Moreen or Mrs. Carey, as I knew her, impacted my life in so many ways. She was my mom’s ‘BFF’ as they called each other. Well before these days of instant messaging, they spent much of the 1970’s and 80’s tethered to a landline talking, analyzing and solving all of the world’s problems which on any given day could range from cancer to Cabbage Patch Kids. Anyone old enough might remember these highly coveted circa 1980 dolls. They sold out well before the holiday season one Christmas but Moreen, of course, ‘had a guy’ at JFK who helped Santa come through with flying colors that year.

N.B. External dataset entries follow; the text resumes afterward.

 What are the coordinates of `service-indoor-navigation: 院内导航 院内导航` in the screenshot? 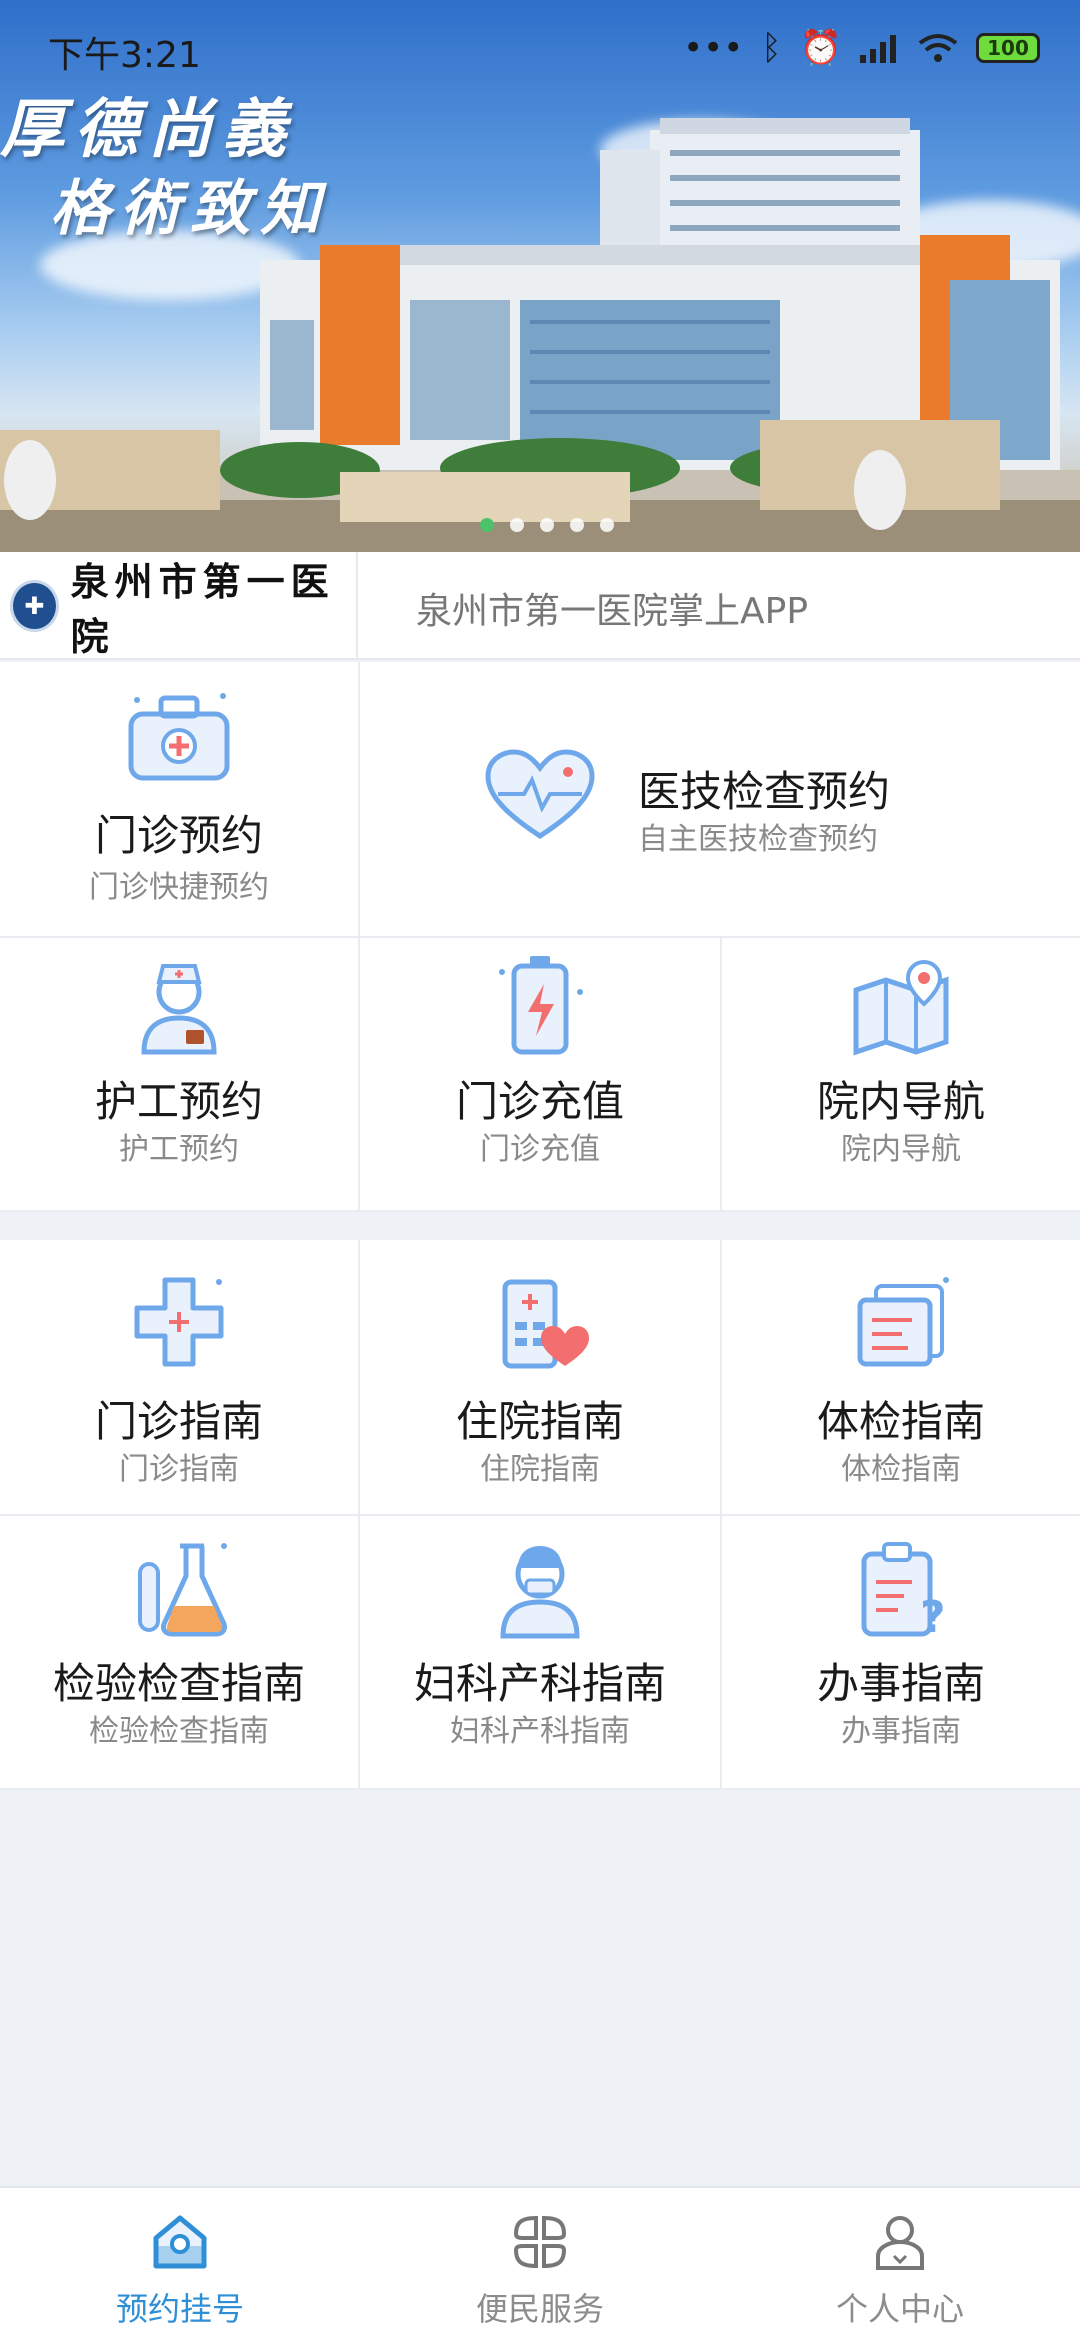 It's located at (901, 1075).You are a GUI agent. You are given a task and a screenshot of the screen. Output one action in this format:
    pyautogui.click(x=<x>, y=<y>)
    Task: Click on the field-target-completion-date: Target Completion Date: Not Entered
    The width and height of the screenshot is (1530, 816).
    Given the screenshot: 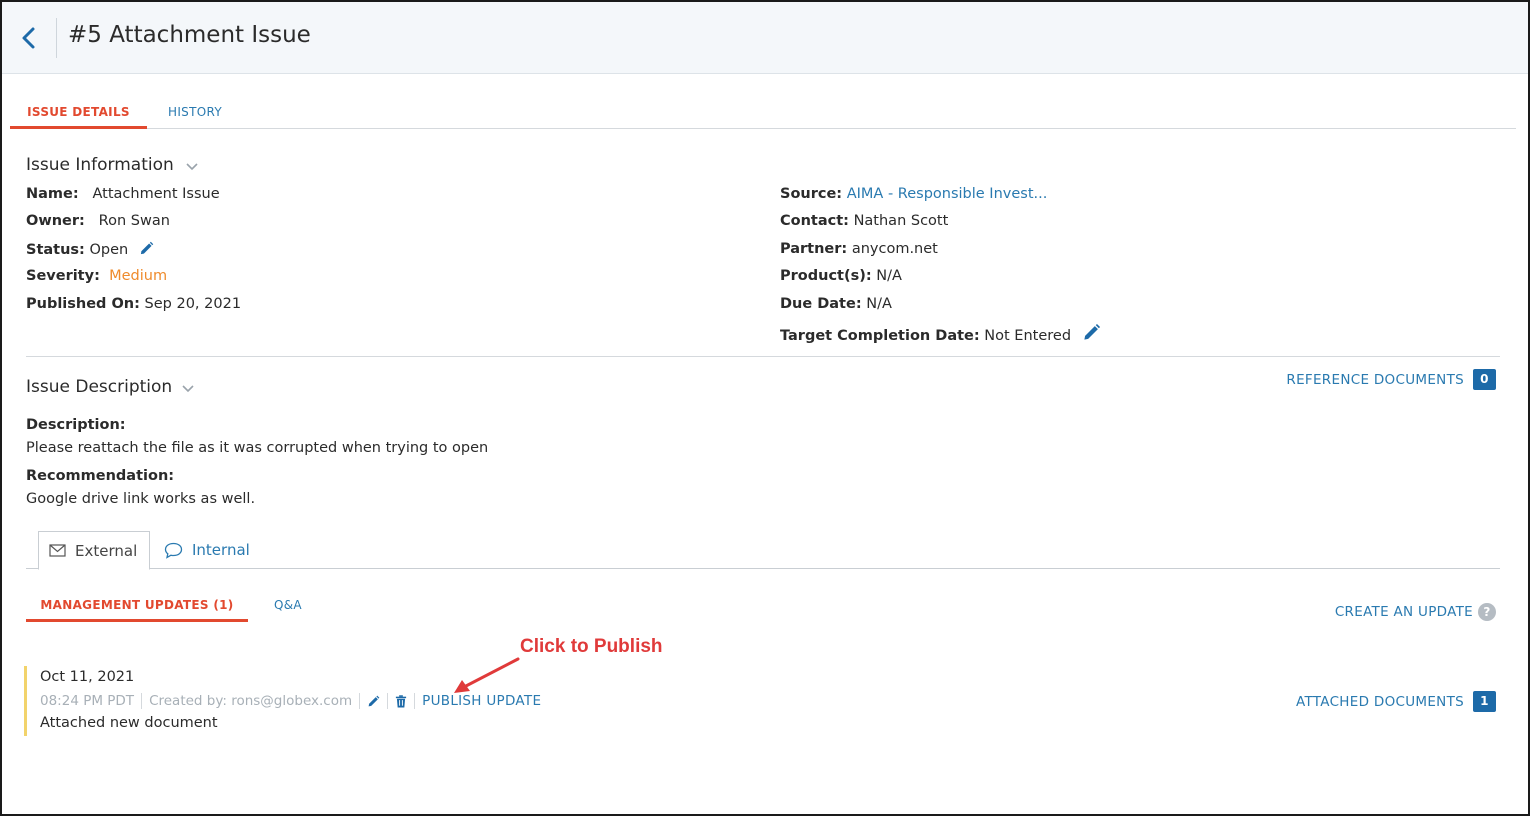 What is the action you would take?
    pyautogui.click(x=940, y=334)
    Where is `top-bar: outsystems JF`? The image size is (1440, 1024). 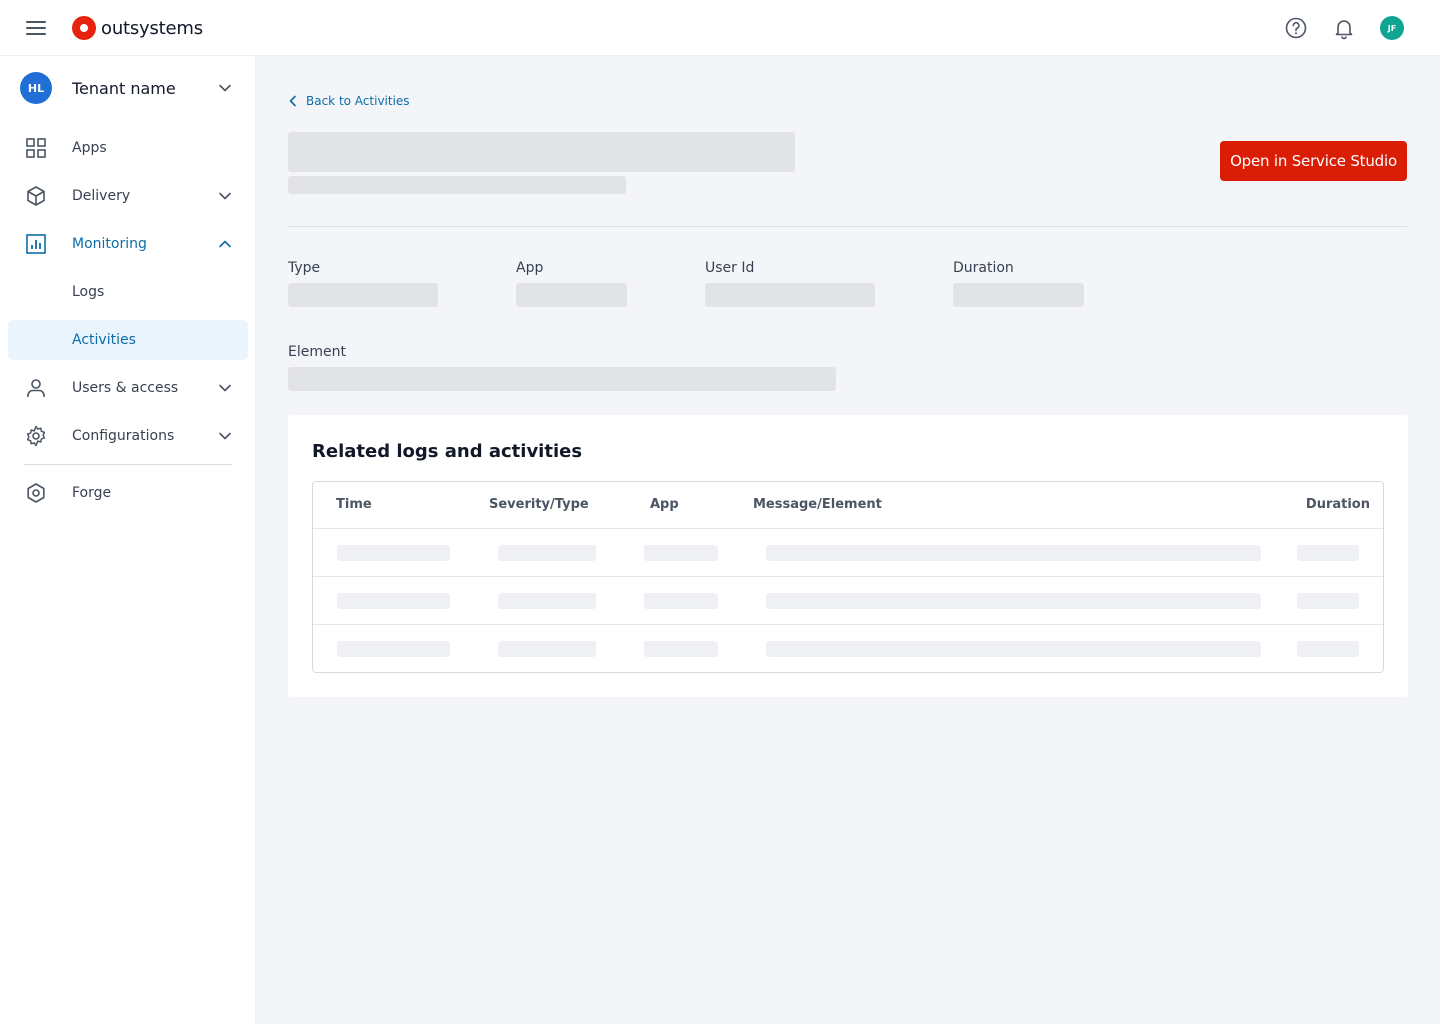 top-bar: outsystems JF is located at coordinates (720, 28).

As anyone who knew Moreen can attest, there was no saying no to her and no mountain too high to help someone in need. When she learned that our daughter Erin, now 18 years old, had been diagnosed with autism and global developmental delays, she insisted we bring her to Windham. I remember when I told her that we were working with all sorts of professionals to help Erin learn how to walk and talk and there was no way she could ski, she would have none of it. ” Don’t be ridiculous, Bring her up, I’ll take care of it,” she said.
Moreen took care of Erin, as she did so many other children and families with disabilities. She opened a door and offered an opportunity we never thought possible for our daughter and we are forever grateful. She introduced us to a place and a program that, just like her, welcomes and celebrates men, women and children of all abilities – and helps them shine. Every single time I saw her suited up in her green jacket, heading out with an ASF student often alongside one of her grandchildren volunteers – it took my breath away.
Moreen always knew what was needed and she made it happen. My mom reminisced the other day that Moreen was the friend (the mom, the sister, the ASF volunteer) who didn’t ask what she could do – she did. She didn’t ask how she could help – she helped. She never hesitated, she jumped right in and made herself a force for good. She loved and lived fiercely for others – but at the same time she took life lightly – and often made her own rules. They are certainly rules to live by. Whenever, wherever however you can, make a difference – just do, just give, just love. We will all miss Mrs. Carey very much and will do our best to carry her mission of kindness, love and service forward.